NAIC staff incorporated several recommendations from the interested parties into the instructions, e.g., replacing intrinsic value with volatility value for Note 8A(9) and stating the unrealized gain/loss is not applicable to foreign currency forwards and currency swaps for Schedule DB Parts A and B where the forward points or cross currency basis, respectively, are the excluded component.
Ref #2023‐08BWG – Add clarifying language for mutual insurance companies on Schedule Y, Part 3.
This item stemmed from questions NAIC staff received consistently from the insurers about whether mutual insurance companies should be included in Schedule Y Part 3. Dale, the Chair of the SAPWG, said the mutual insurance company should be included in Schedule Y Part 3 if it is part of the holding company system.
Ref #2023-06BWG – Split the Schedule D Part 1 into two sections: one for Issuer Credit Obligations (ICO) and the other for Asset-Backed Securities (ABS). Update the other parts of the Annual Statement that reference the bond lines of business. (SAPWG 2019-21)
This item was exposed on March 7, 2023, with a longer exposure period until June 30, 2023. It refers to splitting Schedule D Part 1 into two parts – Issuer Credit Obligations and Asset Backed Securities. The SAPWG and NAIC staff are still working on a couple of outstanding items on the statutory accounting side and would love to hear comments from the industry. NAIC staff have been working with interested parties and fixing anything that needs to be fixed prior to adoption. They are trying to make this guidance update an easier process.
The proposed effective date is January 1, 2025.
Ref #2023‐07BWG – Update the code column and delete the Legal Entity Identifier (LEI) column for the following investment schedules: Schedules A, B, BA, D Part 2, D Part 6, and E Part 1.
This item proposes updating the code column and removing the LEI column from all investment schedules, except for Schedule DB. This proposed revision was identified during the bond project.

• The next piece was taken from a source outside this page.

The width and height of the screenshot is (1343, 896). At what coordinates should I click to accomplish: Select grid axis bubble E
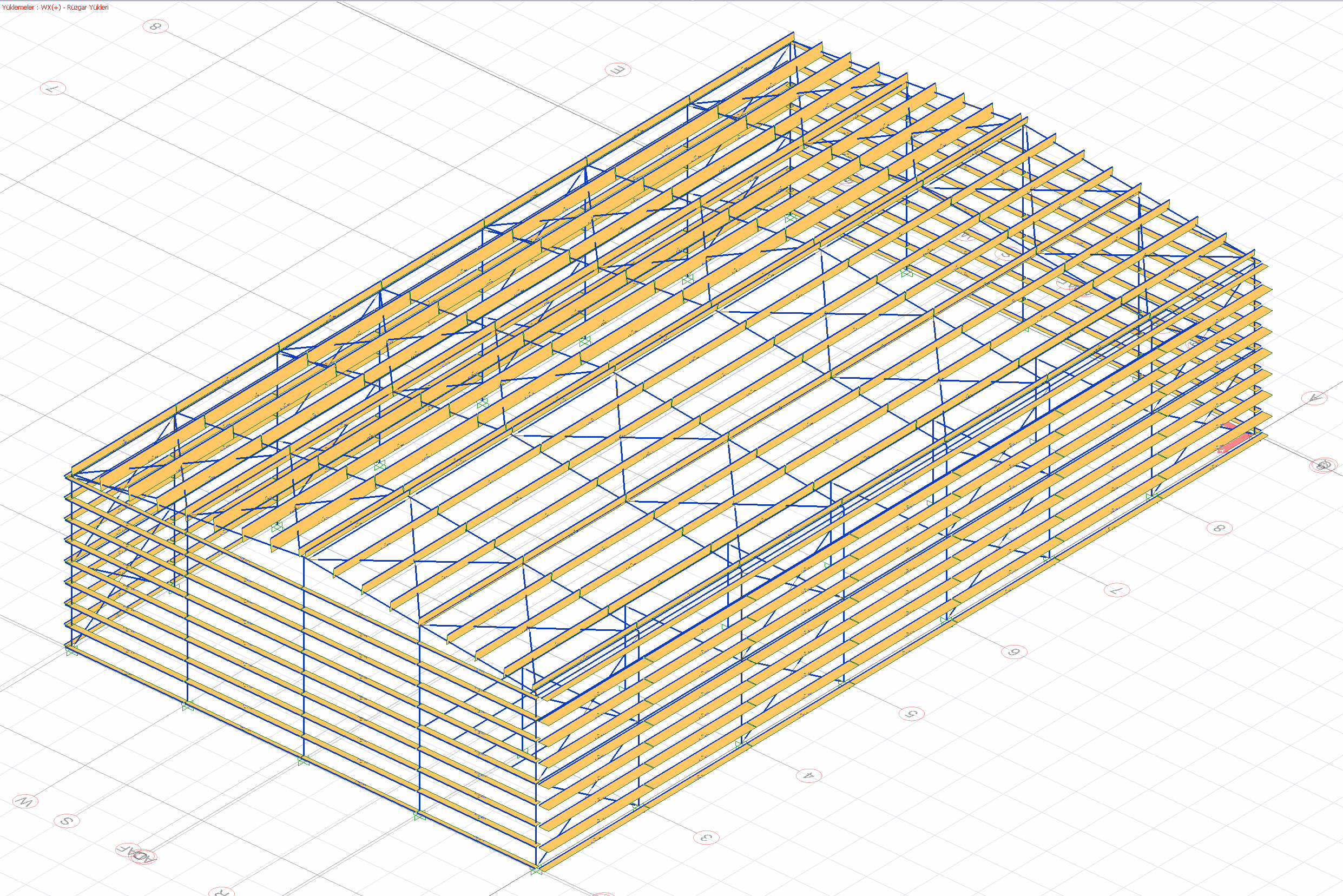pyautogui.click(x=617, y=70)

As it is not related to the bond project directly, the SAPWG decided to keep this out of the agenda item 2023-06BWG, but to share the same proposed effective date of January 1, 2025.
Some insurers said it is burdensome for them to verify if the LEIs in their record are still valid annually. After NAIC staff realized there are currently no requirement for the issuers to have or maintain a valid LEI, and no regulators were identified to have been using the LEI, they proposed removing this from all investment schedules, but maintaining the LEI for derivatives on Schedule DB. This is because the counterparties are required to maintain valid LEI to participate in derivative transactions.
This item is deferred to coincide with agenda item 2023-06.